AIM
Return the following lines verbatim, from the line with "the 1th character" up to and including the line with "coordinates (1099, 198).".

## begin

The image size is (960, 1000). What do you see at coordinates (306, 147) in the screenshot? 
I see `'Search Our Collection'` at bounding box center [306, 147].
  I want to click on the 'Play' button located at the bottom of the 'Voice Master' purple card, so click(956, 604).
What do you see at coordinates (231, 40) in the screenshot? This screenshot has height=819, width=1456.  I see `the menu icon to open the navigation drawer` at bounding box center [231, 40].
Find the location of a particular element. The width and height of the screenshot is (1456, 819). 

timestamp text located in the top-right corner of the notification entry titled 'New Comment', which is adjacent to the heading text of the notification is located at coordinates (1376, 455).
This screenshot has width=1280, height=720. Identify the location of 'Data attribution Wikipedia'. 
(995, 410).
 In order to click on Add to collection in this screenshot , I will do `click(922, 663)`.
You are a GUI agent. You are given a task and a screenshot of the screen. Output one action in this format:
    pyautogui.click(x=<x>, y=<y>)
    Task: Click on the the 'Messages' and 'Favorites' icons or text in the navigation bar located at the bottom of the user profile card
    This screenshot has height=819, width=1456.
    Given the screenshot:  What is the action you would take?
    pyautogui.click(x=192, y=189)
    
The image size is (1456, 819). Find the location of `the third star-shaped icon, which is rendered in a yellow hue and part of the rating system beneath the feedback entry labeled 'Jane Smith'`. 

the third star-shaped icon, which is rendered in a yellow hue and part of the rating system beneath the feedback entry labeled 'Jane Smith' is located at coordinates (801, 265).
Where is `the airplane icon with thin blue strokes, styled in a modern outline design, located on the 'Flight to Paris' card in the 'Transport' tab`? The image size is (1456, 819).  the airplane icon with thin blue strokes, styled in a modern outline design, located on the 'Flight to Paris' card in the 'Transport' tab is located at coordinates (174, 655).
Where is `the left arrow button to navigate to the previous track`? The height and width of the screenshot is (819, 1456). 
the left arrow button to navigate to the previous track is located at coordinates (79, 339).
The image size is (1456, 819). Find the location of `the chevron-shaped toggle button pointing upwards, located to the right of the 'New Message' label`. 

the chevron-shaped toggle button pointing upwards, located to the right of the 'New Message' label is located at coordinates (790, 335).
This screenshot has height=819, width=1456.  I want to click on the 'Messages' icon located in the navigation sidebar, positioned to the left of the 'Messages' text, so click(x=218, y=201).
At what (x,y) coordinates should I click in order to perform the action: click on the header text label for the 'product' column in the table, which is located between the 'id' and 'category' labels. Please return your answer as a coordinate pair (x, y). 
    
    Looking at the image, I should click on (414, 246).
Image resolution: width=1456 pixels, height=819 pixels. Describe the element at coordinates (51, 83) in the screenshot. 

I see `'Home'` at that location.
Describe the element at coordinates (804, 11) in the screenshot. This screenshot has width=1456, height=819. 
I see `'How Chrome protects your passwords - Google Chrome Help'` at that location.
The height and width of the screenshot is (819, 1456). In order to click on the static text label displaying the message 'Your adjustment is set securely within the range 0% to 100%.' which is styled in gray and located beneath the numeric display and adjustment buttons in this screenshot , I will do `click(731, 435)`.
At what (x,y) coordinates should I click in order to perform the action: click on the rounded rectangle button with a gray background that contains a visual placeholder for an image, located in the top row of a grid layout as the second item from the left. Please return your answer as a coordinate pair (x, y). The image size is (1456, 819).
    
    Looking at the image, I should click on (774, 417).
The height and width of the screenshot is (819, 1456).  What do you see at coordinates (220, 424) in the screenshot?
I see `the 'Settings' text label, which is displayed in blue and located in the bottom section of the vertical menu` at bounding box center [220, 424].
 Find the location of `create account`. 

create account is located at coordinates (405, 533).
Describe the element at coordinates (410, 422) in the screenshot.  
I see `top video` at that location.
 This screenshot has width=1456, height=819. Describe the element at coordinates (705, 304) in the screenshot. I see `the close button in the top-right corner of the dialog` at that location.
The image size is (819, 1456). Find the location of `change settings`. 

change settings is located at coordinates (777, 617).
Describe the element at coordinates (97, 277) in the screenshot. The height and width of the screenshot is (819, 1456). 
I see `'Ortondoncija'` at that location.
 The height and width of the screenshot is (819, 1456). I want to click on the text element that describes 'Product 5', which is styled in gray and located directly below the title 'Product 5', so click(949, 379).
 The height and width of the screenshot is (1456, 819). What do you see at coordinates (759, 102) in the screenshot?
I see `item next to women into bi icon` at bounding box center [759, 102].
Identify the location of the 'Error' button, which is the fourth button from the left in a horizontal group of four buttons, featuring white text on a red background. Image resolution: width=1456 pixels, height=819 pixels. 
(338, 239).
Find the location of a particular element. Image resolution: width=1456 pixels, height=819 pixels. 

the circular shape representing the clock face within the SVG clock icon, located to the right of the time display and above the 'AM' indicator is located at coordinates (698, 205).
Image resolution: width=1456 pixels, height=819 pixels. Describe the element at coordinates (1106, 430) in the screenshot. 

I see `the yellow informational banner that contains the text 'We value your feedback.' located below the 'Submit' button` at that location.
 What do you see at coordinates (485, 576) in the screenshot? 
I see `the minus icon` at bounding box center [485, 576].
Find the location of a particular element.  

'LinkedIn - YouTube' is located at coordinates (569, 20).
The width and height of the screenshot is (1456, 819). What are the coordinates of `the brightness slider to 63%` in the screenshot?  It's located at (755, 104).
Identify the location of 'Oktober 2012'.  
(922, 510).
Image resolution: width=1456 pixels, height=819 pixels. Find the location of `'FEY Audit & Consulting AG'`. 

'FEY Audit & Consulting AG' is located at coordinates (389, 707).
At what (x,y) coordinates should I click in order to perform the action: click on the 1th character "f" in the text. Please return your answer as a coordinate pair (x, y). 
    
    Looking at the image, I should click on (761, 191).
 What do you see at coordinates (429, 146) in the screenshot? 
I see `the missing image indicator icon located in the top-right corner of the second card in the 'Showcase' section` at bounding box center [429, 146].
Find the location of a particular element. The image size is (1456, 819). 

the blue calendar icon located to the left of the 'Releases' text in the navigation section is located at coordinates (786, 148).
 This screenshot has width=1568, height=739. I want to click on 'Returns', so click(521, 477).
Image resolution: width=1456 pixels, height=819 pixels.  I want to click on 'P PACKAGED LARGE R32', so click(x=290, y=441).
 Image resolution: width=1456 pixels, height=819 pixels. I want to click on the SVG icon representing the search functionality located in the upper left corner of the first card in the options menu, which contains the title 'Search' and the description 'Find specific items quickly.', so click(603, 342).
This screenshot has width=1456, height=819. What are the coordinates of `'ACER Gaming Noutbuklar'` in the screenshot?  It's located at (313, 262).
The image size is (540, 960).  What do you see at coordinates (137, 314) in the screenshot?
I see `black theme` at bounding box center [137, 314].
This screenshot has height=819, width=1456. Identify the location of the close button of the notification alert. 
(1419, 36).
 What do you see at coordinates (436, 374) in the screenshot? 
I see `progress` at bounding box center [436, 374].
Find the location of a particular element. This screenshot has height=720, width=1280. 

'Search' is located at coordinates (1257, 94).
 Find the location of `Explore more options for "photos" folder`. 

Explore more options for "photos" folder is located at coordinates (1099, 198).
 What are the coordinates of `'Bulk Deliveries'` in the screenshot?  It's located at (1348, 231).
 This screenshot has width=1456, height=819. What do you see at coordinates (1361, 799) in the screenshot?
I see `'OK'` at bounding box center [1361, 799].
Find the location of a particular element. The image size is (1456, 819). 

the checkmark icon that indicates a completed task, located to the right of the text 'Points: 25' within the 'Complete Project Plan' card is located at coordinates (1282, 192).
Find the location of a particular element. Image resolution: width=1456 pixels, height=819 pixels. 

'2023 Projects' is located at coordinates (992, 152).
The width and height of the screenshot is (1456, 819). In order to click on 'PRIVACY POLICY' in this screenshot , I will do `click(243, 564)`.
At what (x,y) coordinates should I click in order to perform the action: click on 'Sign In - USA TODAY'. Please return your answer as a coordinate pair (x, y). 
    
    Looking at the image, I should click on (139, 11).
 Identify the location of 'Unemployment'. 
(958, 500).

## end

WRITTEN ANSWER
At what (x,y) coordinates should I click in order to perform the action: click on the 1th character "f" in the text. Please return your answer as a coordinate pair (x, y). 
    
    Looking at the image, I should click on (761, 191).
 What do you see at coordinates (429, 146) in the screenshot? 
I see `the missing image indicator icon located in the top-right corner of the second card in the 'Showcase' section` at bounding box center [429, 146].
Find the location of a particular element. The image size is (1456, 819). 

the blue calendar icon located to the left of the 'Releases' text in the navigation section is located at coordinates (786, 148).
 This screenshot has width=1568, height=739. I want to click on 'Returns', so click(521, 477).
Image resolution: width=1456 pixels, height=819 pixels.  I want to click on 'P PACKAGED LARGE R32', so click(x=290, y=441).
 Image resolution: width=1456 pixels, height=819 pixels. I want to click on the SVG icon representing the search functionality located in the upper left corner of the first card in the options menu, which contains the title 'Search' and the description 'Find specific items quickly.', so click(603, 342).
This screenshot has width=1456, height=819. What are the coordinates of `'ACER Gaming Noutbuklar'` in the screenshot?  It's located at (313, 262).
The image size is (540, 960).  What do you see at coordinates (137, 314) in the screenshot?
I see `black theme` at bounding box center [137, 314].
This screenshot has height=819, width=1456. Identify the location of the close button of the notification alert. 
(1419, 36).
 What do you see at coordinates (436, 374) in the screenshot? 
I see `progress` at bounding box center [436, 374].
Find the location of a particular element. This screenshot has height=720, width=1280. 

'Search' is located at coordinates (1257, 94).
 Find the location of `Explore more options for "photos" folder`. 

Explore more options for "photos" folder is located at coordinates (1099, 198).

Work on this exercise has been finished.